• [THE TASK]: Please copy the entire listing below line for line, changing nothing.

[Word and element locating data]
● ● ● ●
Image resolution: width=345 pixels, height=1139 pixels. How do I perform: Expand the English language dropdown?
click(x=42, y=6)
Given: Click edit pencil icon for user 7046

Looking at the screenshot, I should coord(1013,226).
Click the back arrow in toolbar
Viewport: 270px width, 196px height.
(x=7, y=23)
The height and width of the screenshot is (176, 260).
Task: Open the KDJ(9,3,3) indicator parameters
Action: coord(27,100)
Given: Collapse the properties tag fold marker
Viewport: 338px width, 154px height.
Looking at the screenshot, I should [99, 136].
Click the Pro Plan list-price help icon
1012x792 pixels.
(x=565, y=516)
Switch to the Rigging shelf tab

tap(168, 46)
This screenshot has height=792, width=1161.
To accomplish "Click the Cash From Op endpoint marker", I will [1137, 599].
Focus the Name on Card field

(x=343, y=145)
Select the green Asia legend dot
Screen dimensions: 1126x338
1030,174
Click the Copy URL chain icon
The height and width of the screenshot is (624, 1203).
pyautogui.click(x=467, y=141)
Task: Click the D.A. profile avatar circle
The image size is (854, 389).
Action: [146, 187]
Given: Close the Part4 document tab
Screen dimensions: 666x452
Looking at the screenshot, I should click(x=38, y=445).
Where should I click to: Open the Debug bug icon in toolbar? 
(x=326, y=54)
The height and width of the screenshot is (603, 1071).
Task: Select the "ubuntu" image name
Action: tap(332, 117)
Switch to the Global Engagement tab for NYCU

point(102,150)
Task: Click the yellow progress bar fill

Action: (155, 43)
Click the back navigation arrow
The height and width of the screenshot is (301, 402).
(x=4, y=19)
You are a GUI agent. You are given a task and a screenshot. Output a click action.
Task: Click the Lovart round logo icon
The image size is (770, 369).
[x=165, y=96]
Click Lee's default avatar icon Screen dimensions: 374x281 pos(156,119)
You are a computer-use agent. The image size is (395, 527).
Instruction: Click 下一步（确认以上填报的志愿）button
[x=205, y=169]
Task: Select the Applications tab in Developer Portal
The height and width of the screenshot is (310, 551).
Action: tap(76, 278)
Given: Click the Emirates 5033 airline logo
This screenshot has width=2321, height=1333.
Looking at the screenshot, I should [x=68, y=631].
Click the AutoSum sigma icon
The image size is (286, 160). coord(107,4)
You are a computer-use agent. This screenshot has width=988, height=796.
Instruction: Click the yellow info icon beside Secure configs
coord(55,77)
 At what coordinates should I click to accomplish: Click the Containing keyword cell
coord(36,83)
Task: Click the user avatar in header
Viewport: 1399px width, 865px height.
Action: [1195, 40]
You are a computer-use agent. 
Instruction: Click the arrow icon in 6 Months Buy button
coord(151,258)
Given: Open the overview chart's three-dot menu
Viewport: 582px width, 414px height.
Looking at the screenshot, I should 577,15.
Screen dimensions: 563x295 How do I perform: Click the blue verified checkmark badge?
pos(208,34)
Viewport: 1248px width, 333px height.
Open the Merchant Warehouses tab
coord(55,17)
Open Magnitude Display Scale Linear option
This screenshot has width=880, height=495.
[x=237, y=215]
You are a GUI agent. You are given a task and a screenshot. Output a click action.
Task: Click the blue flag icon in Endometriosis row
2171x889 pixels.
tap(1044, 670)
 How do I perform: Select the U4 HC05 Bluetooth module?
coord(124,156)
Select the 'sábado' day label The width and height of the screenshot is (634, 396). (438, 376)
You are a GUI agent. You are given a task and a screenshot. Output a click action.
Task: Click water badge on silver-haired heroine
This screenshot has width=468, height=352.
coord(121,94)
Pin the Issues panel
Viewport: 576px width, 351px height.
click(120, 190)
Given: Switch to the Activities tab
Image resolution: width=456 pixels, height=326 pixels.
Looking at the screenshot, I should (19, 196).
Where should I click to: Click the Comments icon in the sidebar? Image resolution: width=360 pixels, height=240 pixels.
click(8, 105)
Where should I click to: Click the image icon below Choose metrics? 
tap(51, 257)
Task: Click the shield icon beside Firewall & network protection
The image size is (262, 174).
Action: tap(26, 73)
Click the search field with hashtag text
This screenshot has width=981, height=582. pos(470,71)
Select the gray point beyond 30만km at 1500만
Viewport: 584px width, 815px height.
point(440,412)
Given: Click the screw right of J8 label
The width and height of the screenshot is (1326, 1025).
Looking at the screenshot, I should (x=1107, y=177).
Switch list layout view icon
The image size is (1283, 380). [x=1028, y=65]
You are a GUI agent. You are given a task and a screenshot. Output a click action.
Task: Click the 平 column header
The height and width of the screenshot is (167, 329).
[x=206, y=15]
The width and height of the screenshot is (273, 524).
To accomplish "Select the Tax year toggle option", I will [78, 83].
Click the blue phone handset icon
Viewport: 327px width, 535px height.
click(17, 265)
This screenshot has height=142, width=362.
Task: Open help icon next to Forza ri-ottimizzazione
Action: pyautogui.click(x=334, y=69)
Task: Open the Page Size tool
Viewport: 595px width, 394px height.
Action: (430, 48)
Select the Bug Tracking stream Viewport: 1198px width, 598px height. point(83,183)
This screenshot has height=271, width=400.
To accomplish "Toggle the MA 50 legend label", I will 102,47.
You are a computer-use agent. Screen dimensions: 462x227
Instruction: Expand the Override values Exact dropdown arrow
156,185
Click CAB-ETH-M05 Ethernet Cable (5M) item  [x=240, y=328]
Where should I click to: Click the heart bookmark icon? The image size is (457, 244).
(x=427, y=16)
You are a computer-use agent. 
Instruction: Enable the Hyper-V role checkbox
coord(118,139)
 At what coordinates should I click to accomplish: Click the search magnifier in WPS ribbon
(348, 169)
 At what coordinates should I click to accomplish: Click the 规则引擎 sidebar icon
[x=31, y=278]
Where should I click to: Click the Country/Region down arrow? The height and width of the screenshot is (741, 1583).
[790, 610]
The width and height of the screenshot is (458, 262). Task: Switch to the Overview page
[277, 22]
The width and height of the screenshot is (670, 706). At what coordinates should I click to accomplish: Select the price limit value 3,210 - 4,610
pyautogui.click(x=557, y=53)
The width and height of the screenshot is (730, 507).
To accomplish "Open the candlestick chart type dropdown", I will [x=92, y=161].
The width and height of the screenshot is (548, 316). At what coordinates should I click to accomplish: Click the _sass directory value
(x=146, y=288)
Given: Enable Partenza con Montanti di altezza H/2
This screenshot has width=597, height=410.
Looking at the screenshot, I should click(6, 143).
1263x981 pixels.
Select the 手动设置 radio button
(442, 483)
● ● ● ●
• [WRITTEN RESPONSE]:
Image resolution: width=345 pixels, height=1139 pixels. How do I perform: Expand the English language dropdown?
click(x=42, y=6)
Given: Click edit pencil icon for user 7046

Looking at the screenshot, I should coord(1013,226).
Click the back arrow in toolbar
Viewport: 270px width, 196px height.
(x=7, y=23)
The height and width of the screenshot is (176, 260).
Task: Open the KDJ(9,3,3) indicator parameters
Action: coord(27,100)
Given: Collapse the properties tag fold marker
Viewport: 338px width, 154px height.
Looking at the screenshot, I should [99, 136].
Click the Pro Plan list-price help icon
1012x792 pixels.
(x=565, y=516)
Switch to the Rigging shelf tab

tap(168, 46)
This screenshot has height=792, width=1161.
To accomplish "Click the Cash From Op endpoint marker", I will [1137, 599].
Focus the Name on Card field

(x=343, y=145)
Select the green Asia legend dot
Screen dimensions: 1126x338
1030,174
Click the Copy URL chain icon
The height and width of the screenshot is (624, 1203).
pyautogui.click(x=467, y=141)
Task: Click the D.A. profile avatar circle
The image size is (854, 389).
Action: [146, 187]
Given: Close the Part4 document tab
Screen dimensions: 666x452
Looking at the screenshot, I should click(x=38, y=445).
Where should I click to: Open the Debug bug icon in toolbar? 
(x=326, y=54)
The height and width of the screenshot is (603, 1071).
Task: Select the "ubuntu" image name
Action: tap(332, 117)
Switch to the Global Engagement tab for NYCU

point(102,150)
Task: Click the yellow progress bar fill

Action: (155, 43)
Click the back navigation arrow
The height and width of the screenshot is (301, 402).
(x=4, y=19)
You are a GUI agent. You are given a task and a screenshot. Output a click action.
Task: Click the Lovart round logo icon
The image size is (770, 369).
[x=165, y=96]
Click Lee's default avatar icon Screen dimensions: 374x281 pos(156,119)
You are a computer-use agent. The image size is (395, 527).
Instruction: Click 下一步（确认以上填报的志愿）button
[x=205, y=169]
Task: Select the Applications tab in Developer Portal
The height and width of the screenshot is (310, 551).
Action: tap(76, 278)
Given: Click the Emirates 5033 airline logo
This screenshot has width=2321, height=1333.
Looking at the screenshot, I should [x=68, y=631].
Click the AutoSum sigma icon
The image size is (286, 160). coord(107,4)
You are a computer-use agent. This screenshot has width=988, height=796.
Instruction: Click the yellow info icon beside Secure configs
coord(55,77)
 At what coordinates should I click to accomplish: Click the Containing keyword cell
coord(36,83)
Task: Click the user avatar in header
Viewport: 1399px width, 865px height.
Action: [1195, 40]
You are a computer-use agent. 
Instruction: Click the arrow icon in 6 Months Buy button
coord(151,258)
Given: Open the overview chart's three-dot menu
Viewport: 582px width, 414px height.
Looking at the screenshot, I should 577,15.
Screen dimensions: 563x295 How do I perform: Click the blue verified checkmark badge?
pos(208,34)
Viewport: 1248px width, 333px height.
Open the Merchant Warehouses tab
coord(55,17)
Open Magnitude Display Scale Linear option
This screenshot has width=880, height=495.
[x=237, y=215]
You are a GUI agent. You are given a task and a screenshot. Output a click action.
Task: Click the blue flag icon in Endometriosis row
2171x889 pixels.
tap(1044, 670)
 How do I perform: Select the U4 HC05 Bluetooth module?
coord(124,156)
Select the 'sábado' day label The width and height of the screenshot is (634, 396). (438, 376)
You are a GUI agent. You are given a task and a screenshot. Output a click action.
Task: Click water badge on silver-haired heroine
This screenshot has width=468, height=352.
coord(121,94)
Pin the Issues panel
Viewport: 576px width, 351px height.
click(120, 190)
Given: Switch to the Activities tab
Image resolution: width=456 pixels, height=326 pixels.
Looking at the screenshot, I should (19, 196).
Where should I click to: Click the Comments icon in the sidebar? Image resolution: width=360 pixels, height=240 pixels.
click(8, 105)
Where should I click to: Click the image icon below Choose metrics? 
tap(51, 257)
Task: Click the shield icon beside Firewall & network protection
The image size is (262, 174).
Action: tap(26, 73)
Click the search field with hashtag text
This screenshot has width=981, height=582. pos(470,71)
Select the gray point beyond 30만km at 1500만
Viewport: 584px width, 815px height.
point(440,412)
Given: Click the screw right of J8 label
The width and height of the screenshot is (1326, 1025).
Looking at the screenshot, I should (x=1107, y=177).
Switch list layout view icon
The image size is (1283, 380). [x=1028, y=65]
You are a GUI agent. You are given a task and a screenshot. Output a click action.
Task: Click the 平 column header
The height and width of the screenshot is (167, 329).
[x=206, y=15]
The width and height of the screenshot is (273, 524).
To accomplish "Select the Tax year toggle option", I will [78, 83].
Click the blue phone handset icon
Viewport: 327px width, 535px height.
click(17, 265)
This screenshot has height=142, width=362.
Task: Open help icon next to Forza ri-ottimizzazione
Action: pyautogui.click(x=334, y=69)
Task: Open the Page Size tool
Viewport: 595px width, 394px height.
Action: (430, 48)
Select the Bug Tracking stream Viewport: 1198px width, 598px height. point(83,183)
This screenshot has height=271, width=400.
To accomplish "Toggle the MA 50 legend label", I will 102,47.
You are a computer-use agent. Screen dimensions: 462x227
Instruction: Expand the Override values Exact dropdown arrow
156,185
Click CAB-ETH-M05 Ethernet Cable (5M) item  [x=240, y=328]
Where should I click to: Click the heart bookmark icon? The image size is (457, 244).
(x=427, y=16)
You are a computer-use agent. 
Instruction: Enable the Hyper-V role checkbox
coord(118,139)
 At what coordinates should I click to accomplish: Click the search magnifier in WPS ribbon
(348, 169)
 At what coordinates should I click to accomplish: Click the 规则引擎 sidebar icon
[x=31, y=278]
Where should I click to: Click the Country/Region down arrow? The height and width of the screenshot is (741, 1583).
[790, 610]
The width and height of the screenshot is (458, 262). Task: Switch to the Overview page
[277, 22]
The width and height of the screenshot is (670, 706). At what coordinates should I click to accomplish: Select the price limit value 3,210 - 4,610
pyautogui.click(x=557, y=53)
The width and height of the screenshot is (730, 507).
To accomplish "Open the candlestick chart type dropdown", I will [x=92, y=161].
The width and height of the screenshot is (548, 316). At what coordinates should I click to accomplish: Click the _sass directory value
(x=146, y=288)
Given: Enable Partenza con Montanti di altezza H/2
This screenshot has width=597, height=410.
Looking at the screenshot, I should click(6, 143).
1263x981 pixels.
Select the 手动设置 radio button
(442, 483)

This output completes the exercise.